Goal: Present the part of the material that opens with the line containing "Where should I click to: Focus" and closes with the line containing "Open the デプロイ" as a Markdown table with the columns Row and Line. Number each line and leave out blank ones.

Entries provided:
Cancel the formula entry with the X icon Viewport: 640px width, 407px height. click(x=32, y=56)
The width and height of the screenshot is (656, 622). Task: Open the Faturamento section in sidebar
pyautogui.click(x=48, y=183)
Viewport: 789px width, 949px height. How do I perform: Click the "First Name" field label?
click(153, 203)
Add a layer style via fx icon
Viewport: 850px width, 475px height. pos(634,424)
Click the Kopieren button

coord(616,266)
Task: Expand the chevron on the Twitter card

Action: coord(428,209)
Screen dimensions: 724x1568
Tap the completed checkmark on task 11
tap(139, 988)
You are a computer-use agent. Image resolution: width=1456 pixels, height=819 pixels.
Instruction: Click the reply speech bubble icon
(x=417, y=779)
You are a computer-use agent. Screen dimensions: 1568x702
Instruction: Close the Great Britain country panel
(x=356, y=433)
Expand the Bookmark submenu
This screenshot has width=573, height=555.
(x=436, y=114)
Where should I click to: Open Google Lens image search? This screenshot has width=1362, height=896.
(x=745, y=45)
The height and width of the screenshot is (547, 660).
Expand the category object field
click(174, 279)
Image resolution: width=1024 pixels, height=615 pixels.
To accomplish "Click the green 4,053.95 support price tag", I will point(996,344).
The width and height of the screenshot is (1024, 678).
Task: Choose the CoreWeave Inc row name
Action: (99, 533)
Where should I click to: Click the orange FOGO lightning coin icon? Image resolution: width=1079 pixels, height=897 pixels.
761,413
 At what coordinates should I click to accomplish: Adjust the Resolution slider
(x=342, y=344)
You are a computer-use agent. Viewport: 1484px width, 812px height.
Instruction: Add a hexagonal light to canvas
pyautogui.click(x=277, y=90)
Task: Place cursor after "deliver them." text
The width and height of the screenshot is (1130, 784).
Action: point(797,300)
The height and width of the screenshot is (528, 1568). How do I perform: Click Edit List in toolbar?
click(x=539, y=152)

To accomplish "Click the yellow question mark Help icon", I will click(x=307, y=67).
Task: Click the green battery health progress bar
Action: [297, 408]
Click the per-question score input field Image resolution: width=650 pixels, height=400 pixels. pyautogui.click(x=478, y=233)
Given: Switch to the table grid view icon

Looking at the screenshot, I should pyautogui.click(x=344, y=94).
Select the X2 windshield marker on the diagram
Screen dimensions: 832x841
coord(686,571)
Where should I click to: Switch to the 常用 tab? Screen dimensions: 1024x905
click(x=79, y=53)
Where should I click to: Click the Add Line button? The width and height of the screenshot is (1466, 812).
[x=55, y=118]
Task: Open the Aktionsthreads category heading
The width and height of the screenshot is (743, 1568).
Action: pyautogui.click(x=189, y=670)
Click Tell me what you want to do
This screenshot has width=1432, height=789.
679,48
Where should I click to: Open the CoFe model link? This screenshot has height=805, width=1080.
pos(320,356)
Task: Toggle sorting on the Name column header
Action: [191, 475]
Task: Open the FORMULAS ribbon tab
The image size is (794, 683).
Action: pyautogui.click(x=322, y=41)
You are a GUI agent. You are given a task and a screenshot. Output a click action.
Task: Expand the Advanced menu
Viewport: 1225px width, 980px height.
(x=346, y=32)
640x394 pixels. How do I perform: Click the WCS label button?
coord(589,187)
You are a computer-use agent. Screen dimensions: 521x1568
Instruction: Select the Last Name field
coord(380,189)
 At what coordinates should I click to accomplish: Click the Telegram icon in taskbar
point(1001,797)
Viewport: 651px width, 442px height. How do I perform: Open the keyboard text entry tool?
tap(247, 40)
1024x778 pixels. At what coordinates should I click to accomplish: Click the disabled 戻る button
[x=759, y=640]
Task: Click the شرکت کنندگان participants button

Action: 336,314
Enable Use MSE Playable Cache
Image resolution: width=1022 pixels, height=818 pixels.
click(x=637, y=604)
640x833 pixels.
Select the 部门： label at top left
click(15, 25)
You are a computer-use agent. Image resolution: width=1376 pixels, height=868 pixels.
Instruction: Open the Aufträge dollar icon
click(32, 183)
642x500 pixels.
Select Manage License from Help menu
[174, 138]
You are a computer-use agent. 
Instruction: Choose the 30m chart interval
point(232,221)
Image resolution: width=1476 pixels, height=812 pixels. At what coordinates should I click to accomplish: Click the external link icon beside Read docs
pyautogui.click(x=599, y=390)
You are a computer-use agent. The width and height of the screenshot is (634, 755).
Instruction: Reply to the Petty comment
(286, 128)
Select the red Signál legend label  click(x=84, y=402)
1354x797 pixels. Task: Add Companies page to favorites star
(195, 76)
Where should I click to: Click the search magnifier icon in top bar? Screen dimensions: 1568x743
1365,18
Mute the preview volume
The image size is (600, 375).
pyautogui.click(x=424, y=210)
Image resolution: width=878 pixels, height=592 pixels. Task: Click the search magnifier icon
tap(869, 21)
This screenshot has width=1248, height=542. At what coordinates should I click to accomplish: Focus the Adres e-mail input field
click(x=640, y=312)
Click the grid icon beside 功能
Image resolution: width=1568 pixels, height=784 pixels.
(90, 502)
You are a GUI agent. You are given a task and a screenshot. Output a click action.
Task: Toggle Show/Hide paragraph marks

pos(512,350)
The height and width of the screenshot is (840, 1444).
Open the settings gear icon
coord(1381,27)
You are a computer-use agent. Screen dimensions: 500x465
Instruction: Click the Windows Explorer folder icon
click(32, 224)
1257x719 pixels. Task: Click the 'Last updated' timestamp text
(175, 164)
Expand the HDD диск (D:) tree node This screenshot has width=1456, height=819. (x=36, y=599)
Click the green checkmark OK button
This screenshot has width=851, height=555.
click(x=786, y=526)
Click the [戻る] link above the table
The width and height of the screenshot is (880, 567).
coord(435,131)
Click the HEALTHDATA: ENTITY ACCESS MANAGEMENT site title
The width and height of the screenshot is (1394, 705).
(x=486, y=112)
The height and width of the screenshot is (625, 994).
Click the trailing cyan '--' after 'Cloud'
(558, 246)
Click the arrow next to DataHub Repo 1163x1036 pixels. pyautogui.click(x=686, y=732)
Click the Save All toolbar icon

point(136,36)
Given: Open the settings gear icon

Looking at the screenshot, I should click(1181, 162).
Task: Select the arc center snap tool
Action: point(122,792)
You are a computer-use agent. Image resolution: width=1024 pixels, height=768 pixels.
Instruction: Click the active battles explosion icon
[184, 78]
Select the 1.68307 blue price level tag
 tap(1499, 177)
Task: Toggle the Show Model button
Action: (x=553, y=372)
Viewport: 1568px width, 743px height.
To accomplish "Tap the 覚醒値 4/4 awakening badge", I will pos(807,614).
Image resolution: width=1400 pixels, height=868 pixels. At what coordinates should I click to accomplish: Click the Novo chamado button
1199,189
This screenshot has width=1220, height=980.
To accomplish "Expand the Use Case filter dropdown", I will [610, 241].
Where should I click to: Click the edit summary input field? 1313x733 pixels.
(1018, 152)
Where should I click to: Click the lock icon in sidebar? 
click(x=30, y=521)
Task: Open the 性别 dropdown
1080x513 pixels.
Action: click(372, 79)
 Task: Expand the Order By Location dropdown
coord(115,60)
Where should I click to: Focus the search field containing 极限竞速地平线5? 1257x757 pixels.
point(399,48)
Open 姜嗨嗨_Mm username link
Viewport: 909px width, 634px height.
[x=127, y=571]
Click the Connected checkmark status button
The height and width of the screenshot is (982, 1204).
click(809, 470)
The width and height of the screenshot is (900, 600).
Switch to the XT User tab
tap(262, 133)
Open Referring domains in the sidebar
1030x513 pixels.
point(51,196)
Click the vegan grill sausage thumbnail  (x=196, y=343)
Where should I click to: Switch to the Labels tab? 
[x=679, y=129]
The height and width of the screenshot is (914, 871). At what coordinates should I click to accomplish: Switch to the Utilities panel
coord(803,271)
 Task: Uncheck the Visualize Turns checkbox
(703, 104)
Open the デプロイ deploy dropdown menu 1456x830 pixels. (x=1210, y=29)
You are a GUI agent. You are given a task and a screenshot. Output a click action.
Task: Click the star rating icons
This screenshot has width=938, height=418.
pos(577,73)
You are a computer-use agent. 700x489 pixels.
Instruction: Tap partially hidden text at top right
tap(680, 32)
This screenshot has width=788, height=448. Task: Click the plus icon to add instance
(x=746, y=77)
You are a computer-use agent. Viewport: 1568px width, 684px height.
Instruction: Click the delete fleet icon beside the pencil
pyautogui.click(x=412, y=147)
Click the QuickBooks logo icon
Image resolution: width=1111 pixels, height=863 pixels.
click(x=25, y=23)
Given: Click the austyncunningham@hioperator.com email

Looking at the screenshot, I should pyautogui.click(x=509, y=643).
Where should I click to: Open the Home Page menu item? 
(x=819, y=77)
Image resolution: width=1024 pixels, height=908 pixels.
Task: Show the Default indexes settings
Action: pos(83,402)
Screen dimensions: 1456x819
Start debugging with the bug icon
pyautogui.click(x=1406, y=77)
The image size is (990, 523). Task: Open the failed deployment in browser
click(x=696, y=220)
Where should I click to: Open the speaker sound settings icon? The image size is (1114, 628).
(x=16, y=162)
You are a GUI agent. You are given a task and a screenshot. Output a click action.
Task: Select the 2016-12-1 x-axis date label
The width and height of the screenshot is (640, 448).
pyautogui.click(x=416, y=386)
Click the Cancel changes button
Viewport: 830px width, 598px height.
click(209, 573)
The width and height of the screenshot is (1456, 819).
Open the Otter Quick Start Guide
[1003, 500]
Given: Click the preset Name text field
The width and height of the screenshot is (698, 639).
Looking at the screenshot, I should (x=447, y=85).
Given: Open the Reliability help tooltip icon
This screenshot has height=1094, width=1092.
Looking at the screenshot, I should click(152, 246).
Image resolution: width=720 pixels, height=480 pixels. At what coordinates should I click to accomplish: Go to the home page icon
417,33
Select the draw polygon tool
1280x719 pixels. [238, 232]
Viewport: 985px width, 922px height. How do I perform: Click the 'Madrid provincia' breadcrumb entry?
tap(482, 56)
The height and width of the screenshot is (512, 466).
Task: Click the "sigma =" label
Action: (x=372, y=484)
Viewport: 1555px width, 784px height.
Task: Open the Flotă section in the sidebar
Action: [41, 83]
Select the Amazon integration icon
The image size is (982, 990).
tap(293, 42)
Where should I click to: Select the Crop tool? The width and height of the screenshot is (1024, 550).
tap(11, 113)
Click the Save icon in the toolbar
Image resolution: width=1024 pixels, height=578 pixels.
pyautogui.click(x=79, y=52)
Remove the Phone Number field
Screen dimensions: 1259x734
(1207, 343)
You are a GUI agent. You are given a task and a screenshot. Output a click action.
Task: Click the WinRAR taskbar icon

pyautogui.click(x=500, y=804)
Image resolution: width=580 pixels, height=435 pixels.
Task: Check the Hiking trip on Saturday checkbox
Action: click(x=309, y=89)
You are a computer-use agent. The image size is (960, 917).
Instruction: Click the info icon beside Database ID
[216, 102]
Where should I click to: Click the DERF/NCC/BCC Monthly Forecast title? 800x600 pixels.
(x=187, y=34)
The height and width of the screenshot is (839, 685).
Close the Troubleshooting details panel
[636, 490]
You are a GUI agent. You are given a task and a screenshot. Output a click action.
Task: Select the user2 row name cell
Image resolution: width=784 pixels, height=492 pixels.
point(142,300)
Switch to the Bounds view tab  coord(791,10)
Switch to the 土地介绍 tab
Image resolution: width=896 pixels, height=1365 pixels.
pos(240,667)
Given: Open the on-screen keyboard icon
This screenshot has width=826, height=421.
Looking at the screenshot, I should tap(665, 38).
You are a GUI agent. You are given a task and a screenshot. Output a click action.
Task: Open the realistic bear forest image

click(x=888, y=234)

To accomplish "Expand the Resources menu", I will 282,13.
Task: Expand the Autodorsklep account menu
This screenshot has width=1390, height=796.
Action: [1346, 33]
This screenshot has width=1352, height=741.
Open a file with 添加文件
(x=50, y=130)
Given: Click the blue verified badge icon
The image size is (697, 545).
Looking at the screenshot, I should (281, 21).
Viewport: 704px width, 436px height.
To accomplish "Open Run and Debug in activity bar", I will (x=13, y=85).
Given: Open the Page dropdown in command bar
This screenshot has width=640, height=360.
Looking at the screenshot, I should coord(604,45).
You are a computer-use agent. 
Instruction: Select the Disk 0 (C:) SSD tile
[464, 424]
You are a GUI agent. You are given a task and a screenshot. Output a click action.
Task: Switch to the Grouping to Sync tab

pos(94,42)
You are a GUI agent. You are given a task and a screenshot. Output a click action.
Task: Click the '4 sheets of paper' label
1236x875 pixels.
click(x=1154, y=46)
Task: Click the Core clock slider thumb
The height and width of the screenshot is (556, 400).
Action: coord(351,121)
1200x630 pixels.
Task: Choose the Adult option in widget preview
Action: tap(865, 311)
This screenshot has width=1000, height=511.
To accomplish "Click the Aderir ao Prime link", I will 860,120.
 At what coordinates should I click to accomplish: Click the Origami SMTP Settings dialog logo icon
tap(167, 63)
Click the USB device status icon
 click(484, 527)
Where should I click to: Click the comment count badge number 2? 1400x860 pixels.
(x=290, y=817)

Task solution:
| Row | Line |
|---|---|
| 1 | Where should I click to: Focus the search field containing 极限竞速地平线5? 1257x757 pixels. |
| 2 | point(399,48) |
| 3 | Open 姜嗨嗨_Mm username link |
| 4 | Viewport: 909px width, 634px height. |
| 5 | [x=127, y=571] |
| 6 | Click the Connected checkmark status button |
| 7 | The height and width of the screenshot is (982, 1204). |
| 8 | click(809, 470) |
| 9 | The width and height of the screenshot is (900, 600). |
| 10 | Switch to the XT User tab |
| 11 | tap(262, 133) |
| 12 | Open Referring domains in the sidebar |
| 13 | 1030x513 pixels. |
| 14 | point(51,196) |
| 15 | Click the vegan grill sausage thumbnail  (x=196, y=343) |
| 16 | Where should I click to: Switch to the Labels tab?  |
| 17 | [x=679, y=129] |
| 18 | The height and width of the screenshot is (914, 871). At what coordinates should I click to accomplish: Switch to the Utilities panel |
| 19 | coord(803,271) |
| 20 |  Task: Uncheck the Visualize Turns checkbox |
| 21 | (703, 104) |
| 22 | Open the デプロイ deploy dropdown menu 1456x830 pixels. (x=1210, y=29) |